**WORK REQUEST A:**
Translate this sentence from the dealer buttons story into Spanish: "The staff actually had the dealer buttons on the property several months in advance."
**WORK REQUEST B:**
In the dealer buttons story, what served as a button during the first half hour of a 2005 WSOP event?

**TEXT:**
Segment Open
Make no mistake, PokerStars was nonplussed. Trying to pull off a $5 million tournament without a basic necessity like dealer buttons was not in the plan. What’s more, when the news came that the buttons weren’t on their way, the poker room was just a couple hours from opening.

Now, no one could fault PokerStars for the problem. The staff actually had the dealer buttons on the property several months in advance. Everything was ready. I myself, while playing in a WSOP event in 2005, was forced to play the first half an hour of the event with a Starbucks coffee lid as a button because there weren’t enough buttons for every table. Still, the idea of running to Starbucks and asking for 100 lids just didn’t sit well with a company like PokerStars that likes to make sure everything is pefect.

Back in Miami, this friend of PokerStars sat waiting with three other guys who couldn’t get on the packed plane either. One of the three men had found a flight an hour later. And, oddly enough, that man looked familiar. So familiar, in fact, that the man with the buttons engaged him in conversation.

And that, folks, is how 2003 World Series of Poker champion Chris Moneymaker became the Button Savior of the 2006 PokerStars Caribbean Adventure. With just minutes until the Main Event Super Satellite began, Moneymaker slid into Atlantis with a package of dealer buttons and an extreme appreciation for the fact that no one asked him before he boarded his flight, “Did anyone unknown to you ask you to carry anything on the plane?”
Segment Closed
**Stored records:**
Segment Open
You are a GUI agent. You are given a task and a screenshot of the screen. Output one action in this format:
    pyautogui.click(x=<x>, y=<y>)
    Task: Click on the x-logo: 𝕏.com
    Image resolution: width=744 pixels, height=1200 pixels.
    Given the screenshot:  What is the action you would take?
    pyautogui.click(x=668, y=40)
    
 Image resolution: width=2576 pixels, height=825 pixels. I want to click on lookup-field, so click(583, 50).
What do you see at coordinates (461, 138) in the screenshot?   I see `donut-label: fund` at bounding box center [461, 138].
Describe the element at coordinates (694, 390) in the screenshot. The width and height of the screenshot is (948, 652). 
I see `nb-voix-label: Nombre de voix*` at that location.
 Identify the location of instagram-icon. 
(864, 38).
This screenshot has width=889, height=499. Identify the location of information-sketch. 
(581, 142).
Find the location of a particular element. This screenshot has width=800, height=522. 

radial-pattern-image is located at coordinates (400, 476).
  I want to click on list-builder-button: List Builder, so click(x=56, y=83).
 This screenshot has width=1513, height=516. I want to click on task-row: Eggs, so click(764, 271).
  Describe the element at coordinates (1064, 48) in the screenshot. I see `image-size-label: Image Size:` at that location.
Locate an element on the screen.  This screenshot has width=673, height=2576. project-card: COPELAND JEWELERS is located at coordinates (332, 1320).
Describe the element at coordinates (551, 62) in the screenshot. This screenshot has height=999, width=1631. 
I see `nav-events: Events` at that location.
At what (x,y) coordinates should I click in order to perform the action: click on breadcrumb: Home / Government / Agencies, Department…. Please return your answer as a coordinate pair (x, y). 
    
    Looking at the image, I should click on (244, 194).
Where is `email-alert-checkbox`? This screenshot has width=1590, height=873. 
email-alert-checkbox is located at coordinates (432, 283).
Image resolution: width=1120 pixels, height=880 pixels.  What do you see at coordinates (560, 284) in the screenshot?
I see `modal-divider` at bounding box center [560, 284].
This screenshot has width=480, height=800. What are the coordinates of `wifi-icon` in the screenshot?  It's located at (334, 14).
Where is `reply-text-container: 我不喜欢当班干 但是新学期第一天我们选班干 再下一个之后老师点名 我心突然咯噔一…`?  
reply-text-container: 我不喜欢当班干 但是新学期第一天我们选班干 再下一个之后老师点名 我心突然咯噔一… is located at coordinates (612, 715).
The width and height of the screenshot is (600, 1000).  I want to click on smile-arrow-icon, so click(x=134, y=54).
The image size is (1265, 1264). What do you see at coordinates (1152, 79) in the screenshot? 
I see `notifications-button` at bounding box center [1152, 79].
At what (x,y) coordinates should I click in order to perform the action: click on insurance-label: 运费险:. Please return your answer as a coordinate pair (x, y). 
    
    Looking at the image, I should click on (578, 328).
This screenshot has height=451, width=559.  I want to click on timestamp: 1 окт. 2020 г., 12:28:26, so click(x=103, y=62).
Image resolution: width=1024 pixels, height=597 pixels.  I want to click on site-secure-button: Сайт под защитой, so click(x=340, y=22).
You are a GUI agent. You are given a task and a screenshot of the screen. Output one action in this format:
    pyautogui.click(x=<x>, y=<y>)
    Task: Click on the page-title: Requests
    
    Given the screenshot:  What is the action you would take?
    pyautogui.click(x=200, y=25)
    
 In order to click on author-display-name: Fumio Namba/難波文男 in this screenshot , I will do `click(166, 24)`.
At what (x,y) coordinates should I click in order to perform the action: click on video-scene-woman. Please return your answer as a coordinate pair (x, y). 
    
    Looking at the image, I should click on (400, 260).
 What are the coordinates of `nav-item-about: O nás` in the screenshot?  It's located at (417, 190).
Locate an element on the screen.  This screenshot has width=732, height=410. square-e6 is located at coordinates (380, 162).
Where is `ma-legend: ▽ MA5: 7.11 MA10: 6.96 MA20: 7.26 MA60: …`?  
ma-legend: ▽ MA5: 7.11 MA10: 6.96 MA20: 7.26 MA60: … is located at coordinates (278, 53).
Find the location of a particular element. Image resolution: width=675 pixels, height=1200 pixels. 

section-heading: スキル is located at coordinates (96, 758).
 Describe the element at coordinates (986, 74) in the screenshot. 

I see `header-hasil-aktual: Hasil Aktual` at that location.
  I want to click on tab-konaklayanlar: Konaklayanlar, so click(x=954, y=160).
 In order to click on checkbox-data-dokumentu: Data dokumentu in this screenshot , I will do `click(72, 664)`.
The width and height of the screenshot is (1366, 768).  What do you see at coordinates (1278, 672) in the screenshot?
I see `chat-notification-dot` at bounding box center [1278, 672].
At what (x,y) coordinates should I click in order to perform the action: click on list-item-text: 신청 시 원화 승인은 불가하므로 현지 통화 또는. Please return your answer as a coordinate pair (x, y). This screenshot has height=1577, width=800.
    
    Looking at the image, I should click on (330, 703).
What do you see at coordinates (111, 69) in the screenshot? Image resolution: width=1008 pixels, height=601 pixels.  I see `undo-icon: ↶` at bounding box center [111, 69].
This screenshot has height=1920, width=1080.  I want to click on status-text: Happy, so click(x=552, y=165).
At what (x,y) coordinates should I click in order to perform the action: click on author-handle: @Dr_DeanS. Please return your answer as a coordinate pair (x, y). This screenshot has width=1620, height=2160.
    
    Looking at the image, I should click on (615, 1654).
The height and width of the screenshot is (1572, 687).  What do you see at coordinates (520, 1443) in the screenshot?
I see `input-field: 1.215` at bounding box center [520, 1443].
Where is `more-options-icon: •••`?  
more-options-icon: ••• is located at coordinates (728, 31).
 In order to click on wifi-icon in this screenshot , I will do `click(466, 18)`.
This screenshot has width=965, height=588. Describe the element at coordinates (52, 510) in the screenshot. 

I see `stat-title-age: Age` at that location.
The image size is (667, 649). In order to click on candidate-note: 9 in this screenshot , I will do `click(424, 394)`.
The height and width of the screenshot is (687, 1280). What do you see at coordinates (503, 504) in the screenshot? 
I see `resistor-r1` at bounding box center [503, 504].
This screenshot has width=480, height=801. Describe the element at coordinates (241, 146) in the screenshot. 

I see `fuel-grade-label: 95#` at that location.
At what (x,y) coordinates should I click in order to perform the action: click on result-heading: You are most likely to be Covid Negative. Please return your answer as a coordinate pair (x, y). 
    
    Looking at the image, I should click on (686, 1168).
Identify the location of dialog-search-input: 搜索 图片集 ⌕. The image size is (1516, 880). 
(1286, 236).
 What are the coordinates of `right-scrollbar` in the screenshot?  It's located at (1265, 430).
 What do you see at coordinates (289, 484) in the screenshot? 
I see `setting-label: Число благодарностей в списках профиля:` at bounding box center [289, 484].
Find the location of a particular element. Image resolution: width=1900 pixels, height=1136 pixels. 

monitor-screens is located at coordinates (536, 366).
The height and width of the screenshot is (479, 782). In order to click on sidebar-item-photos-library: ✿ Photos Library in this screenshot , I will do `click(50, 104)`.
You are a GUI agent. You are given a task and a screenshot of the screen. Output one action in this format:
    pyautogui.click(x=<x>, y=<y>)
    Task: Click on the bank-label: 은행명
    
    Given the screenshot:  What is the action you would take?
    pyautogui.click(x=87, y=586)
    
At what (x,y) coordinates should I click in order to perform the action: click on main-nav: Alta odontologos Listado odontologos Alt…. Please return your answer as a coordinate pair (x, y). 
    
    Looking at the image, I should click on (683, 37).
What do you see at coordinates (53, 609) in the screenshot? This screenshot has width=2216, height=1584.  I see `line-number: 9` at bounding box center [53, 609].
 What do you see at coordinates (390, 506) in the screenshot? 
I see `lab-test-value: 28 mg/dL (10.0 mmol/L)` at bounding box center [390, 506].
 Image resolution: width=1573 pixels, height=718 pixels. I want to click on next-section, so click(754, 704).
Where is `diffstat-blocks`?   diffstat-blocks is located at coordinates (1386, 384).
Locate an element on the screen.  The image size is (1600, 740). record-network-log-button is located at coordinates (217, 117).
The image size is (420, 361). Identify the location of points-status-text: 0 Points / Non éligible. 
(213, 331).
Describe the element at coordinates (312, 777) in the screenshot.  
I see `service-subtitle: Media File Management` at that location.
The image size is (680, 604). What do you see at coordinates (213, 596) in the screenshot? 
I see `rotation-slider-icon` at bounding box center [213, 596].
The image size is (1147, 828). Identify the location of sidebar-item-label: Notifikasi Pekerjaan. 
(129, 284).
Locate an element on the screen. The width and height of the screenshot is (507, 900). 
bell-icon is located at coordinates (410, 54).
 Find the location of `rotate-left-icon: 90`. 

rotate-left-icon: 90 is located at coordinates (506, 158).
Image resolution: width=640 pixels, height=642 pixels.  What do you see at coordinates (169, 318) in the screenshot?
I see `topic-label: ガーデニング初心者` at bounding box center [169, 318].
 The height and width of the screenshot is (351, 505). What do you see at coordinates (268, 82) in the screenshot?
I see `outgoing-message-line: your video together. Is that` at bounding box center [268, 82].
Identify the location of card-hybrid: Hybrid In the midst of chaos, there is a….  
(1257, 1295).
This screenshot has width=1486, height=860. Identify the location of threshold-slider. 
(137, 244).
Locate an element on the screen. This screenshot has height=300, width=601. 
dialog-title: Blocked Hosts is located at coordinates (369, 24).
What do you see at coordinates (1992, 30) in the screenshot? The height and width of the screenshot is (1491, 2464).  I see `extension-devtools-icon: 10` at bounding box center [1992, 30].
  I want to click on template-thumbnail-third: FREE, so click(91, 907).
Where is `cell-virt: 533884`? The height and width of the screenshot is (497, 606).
Segment Closed
**EXERCISE ANSWER A:**
De hecho, el personal tenía los botones de crupier en la propiedad con varios meses de antelación.

**EXERCISE ANSWER B:**
A Starbucks coffee lid.